Records from a data source:
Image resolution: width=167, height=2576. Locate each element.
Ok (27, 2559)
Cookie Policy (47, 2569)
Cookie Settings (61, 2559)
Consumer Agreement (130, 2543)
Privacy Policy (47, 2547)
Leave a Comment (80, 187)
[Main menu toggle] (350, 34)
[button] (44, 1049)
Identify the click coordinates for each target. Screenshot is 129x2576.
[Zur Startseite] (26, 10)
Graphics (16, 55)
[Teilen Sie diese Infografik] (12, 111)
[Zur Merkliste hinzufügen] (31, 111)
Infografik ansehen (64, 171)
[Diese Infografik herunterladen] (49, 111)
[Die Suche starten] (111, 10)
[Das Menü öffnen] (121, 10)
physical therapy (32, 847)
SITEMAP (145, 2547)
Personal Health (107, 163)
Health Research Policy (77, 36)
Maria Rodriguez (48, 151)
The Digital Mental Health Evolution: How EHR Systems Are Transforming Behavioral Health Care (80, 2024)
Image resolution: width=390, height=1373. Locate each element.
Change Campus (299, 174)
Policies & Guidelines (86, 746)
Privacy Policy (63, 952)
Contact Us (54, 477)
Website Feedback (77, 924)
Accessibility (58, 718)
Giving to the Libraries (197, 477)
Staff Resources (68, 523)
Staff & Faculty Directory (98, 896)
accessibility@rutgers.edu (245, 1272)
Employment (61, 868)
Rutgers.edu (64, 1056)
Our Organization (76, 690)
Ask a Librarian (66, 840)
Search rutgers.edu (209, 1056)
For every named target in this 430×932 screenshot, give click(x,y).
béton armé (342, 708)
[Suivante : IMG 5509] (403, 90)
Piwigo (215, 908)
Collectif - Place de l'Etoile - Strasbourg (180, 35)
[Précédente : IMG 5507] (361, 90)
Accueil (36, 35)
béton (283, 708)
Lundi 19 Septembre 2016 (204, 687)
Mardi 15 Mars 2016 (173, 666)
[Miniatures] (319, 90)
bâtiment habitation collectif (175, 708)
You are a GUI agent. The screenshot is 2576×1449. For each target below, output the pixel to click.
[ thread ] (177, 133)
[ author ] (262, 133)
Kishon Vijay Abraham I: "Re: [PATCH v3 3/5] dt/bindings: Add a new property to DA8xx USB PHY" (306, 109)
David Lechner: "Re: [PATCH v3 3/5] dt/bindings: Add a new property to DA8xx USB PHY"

# Assignment:
Check each line of the data above for the word "PATCH" and say how many lines have it. Give the number alone.

# Task solution:
2